Line filter on the word "computer": copy each matching line from the entries.

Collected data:
▼▼▼
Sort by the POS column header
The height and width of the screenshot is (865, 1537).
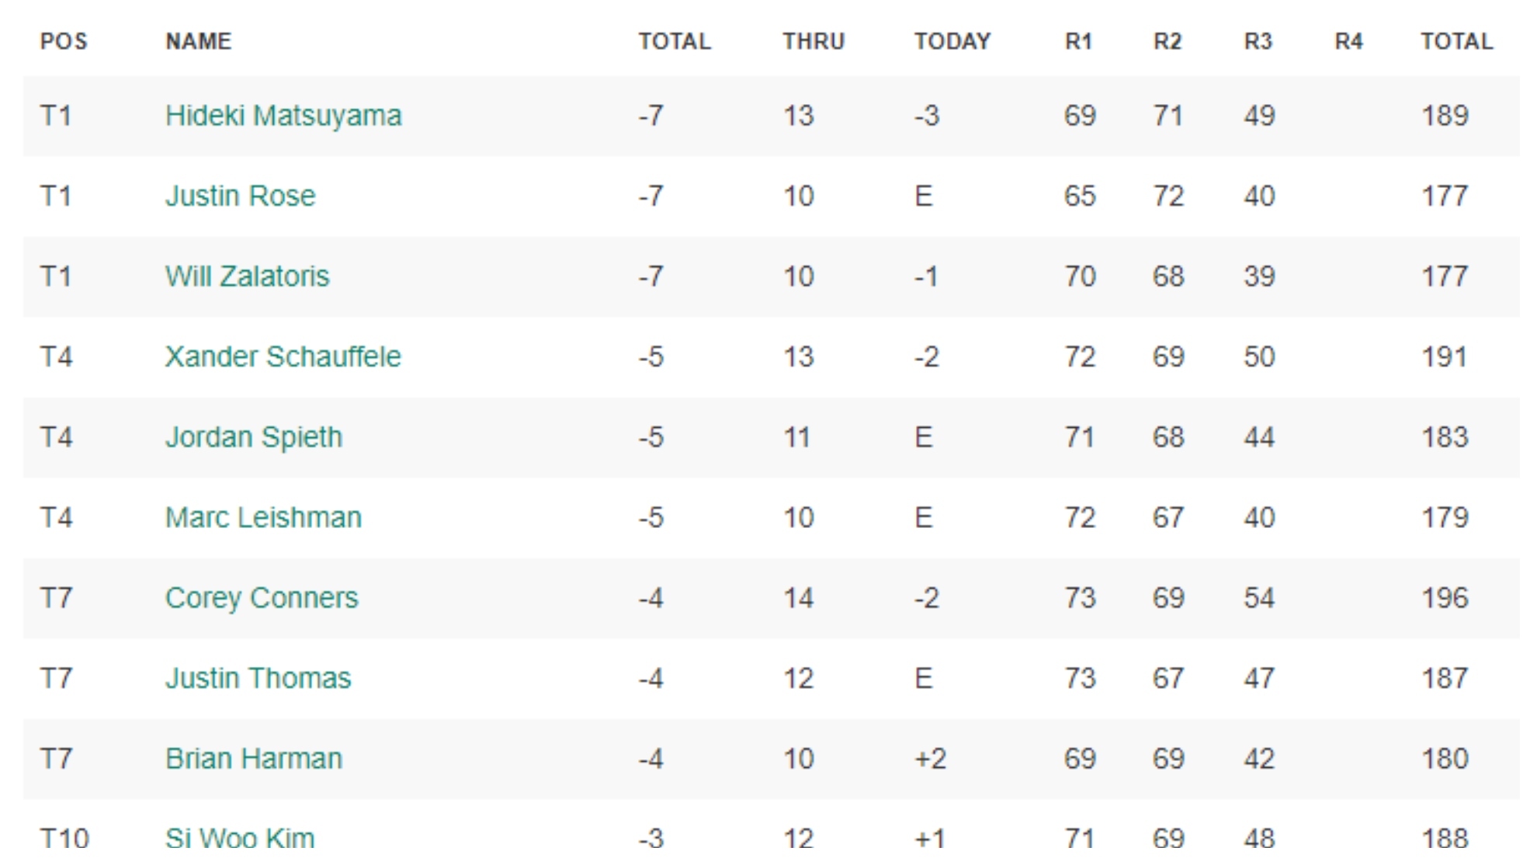[x=64, y=41]
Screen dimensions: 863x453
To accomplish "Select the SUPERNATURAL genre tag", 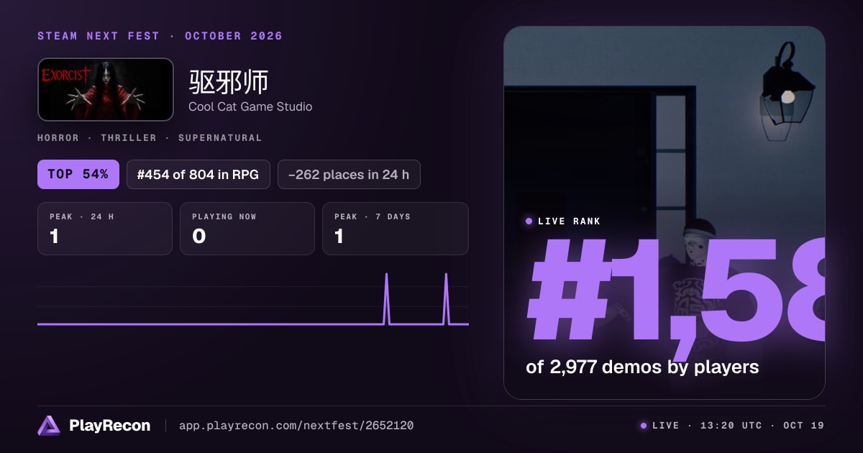I will [220, 137].
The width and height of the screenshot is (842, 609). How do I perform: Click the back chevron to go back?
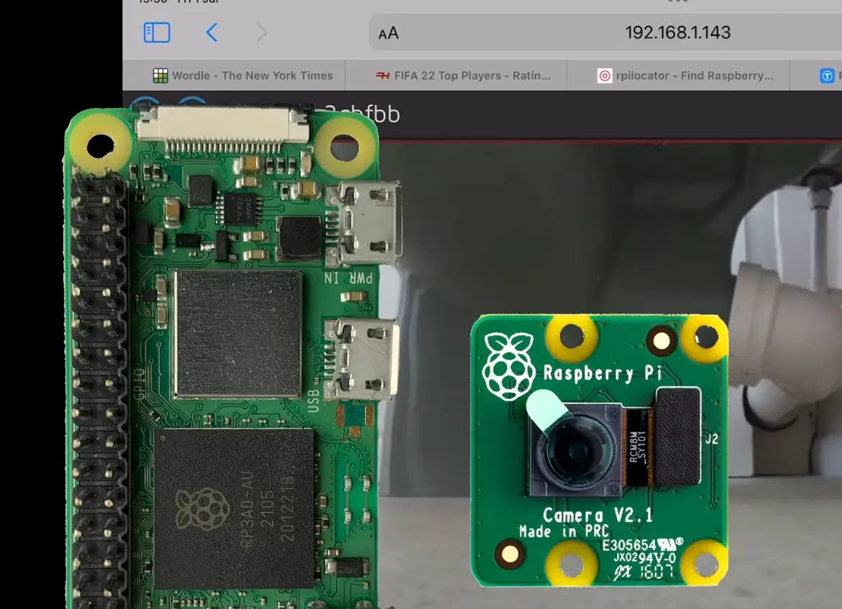(x=210, y=32)
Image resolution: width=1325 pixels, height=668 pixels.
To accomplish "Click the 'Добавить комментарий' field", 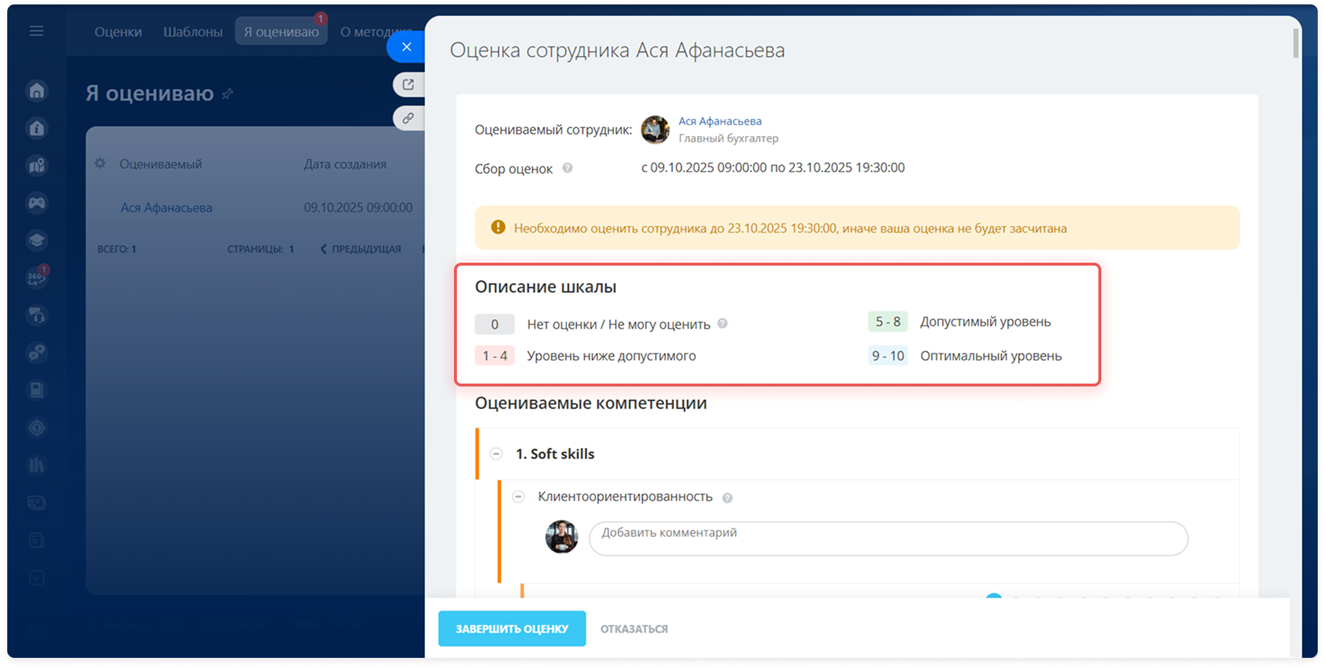I will point(888,538).
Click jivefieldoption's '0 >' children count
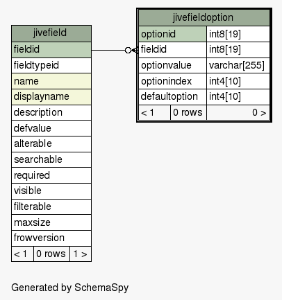This screenshot has width=282, height=300. (238, 113)
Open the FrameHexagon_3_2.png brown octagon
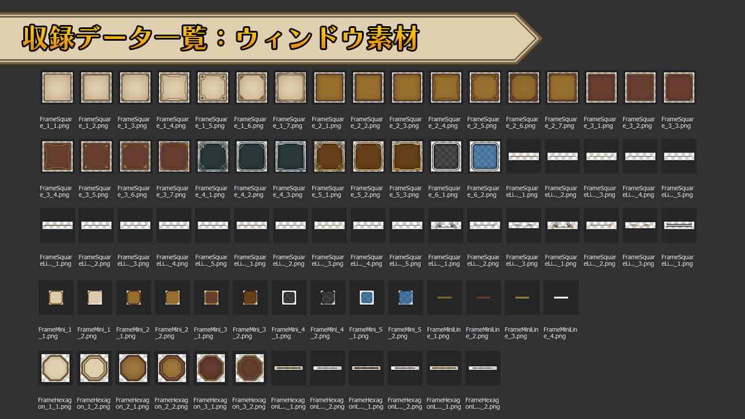This screenshot has width=745, height=419. click(x=250, y=368)
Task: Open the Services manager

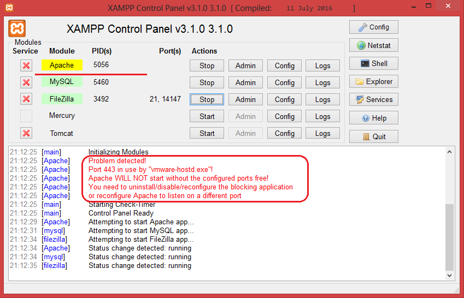Action: pyautogui.click(x=374, y=100)
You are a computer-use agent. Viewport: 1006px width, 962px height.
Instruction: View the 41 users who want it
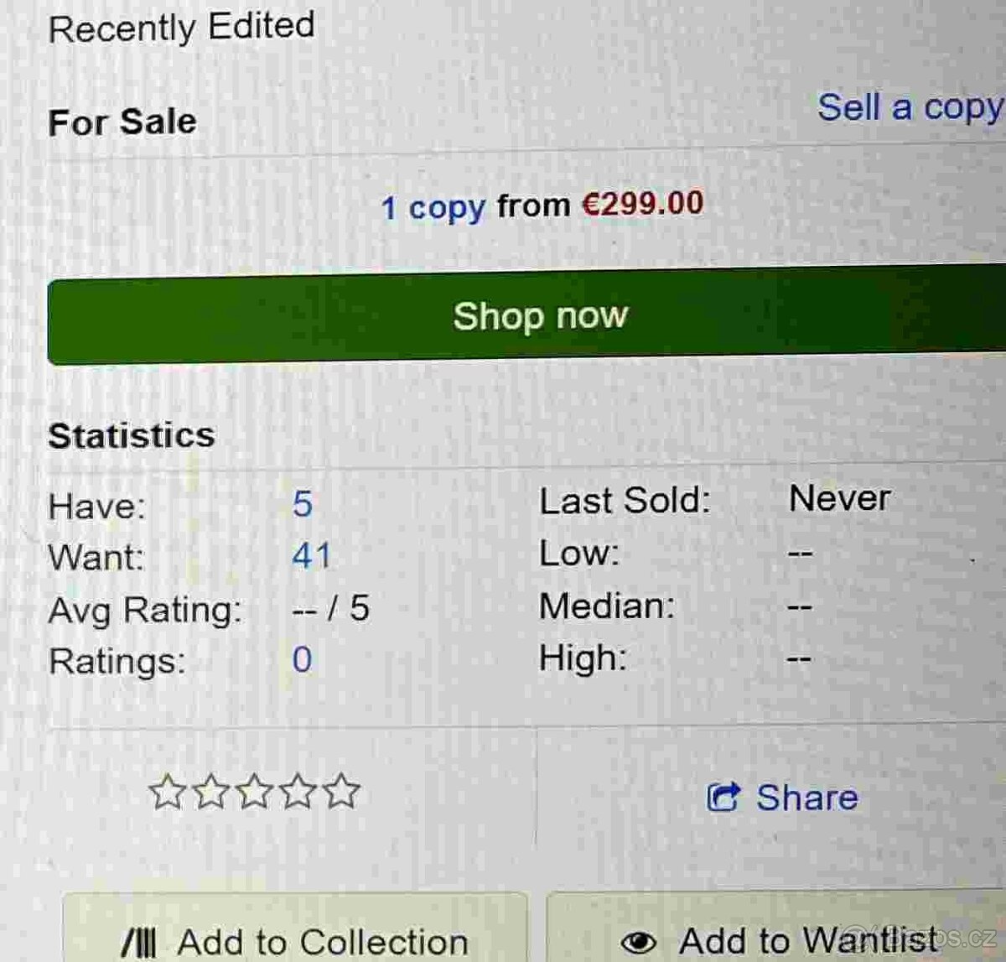click(312, 556)
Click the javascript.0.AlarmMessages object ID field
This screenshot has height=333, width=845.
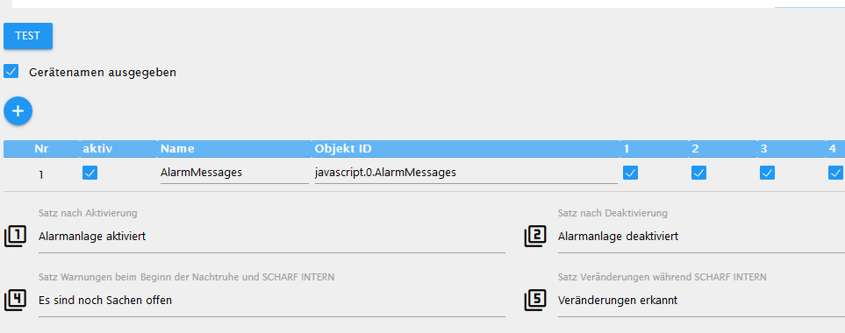coord(466,173)
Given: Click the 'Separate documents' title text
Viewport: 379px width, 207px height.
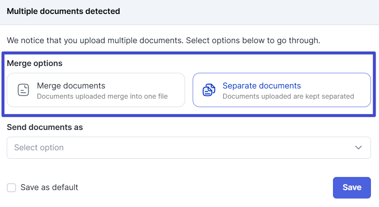Looking at the screenshot, I should (x=262, y=86).
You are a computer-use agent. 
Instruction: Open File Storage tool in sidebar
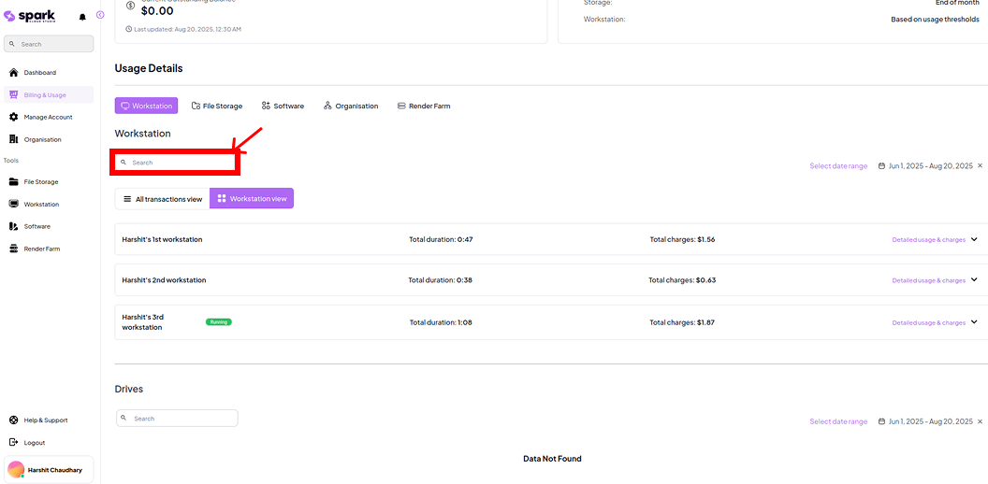(x=40, y=182)
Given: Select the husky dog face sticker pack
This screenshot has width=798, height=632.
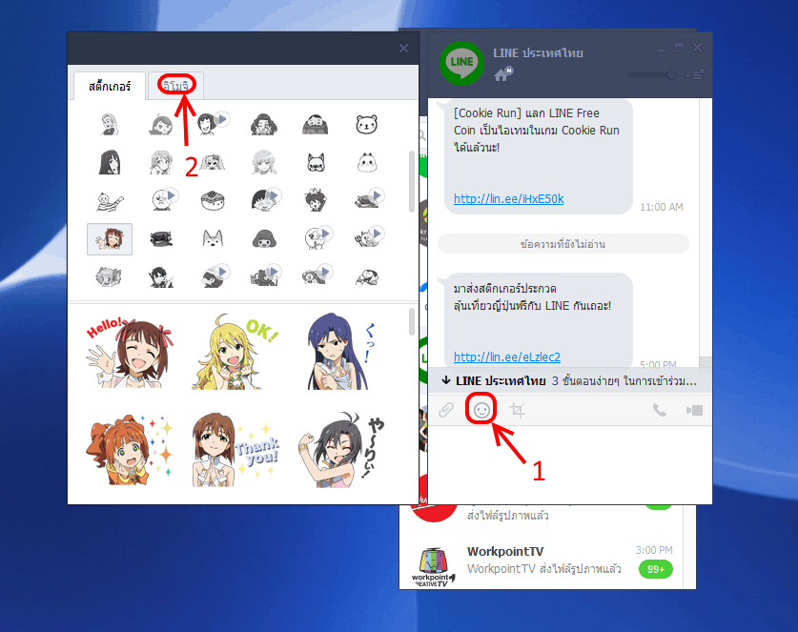Looking at the screenshot, I should coord(213,238).
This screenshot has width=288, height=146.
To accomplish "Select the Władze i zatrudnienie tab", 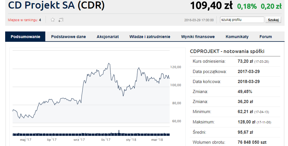I will [x=150, y=37].
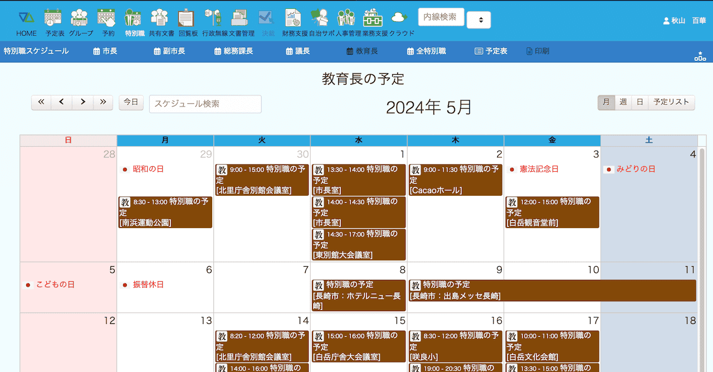Click the HOME icon
This screenshot has height=372, width=713.
[x=26, y=18]
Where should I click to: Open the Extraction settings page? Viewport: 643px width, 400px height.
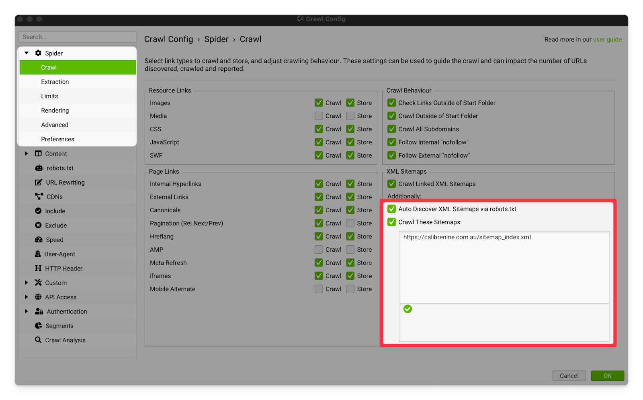55,82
▲▲▲
▸ SOLUTION
You are a computer-use agent. Viewport: 1006px width, 962px height.
You are a computer-use agent. 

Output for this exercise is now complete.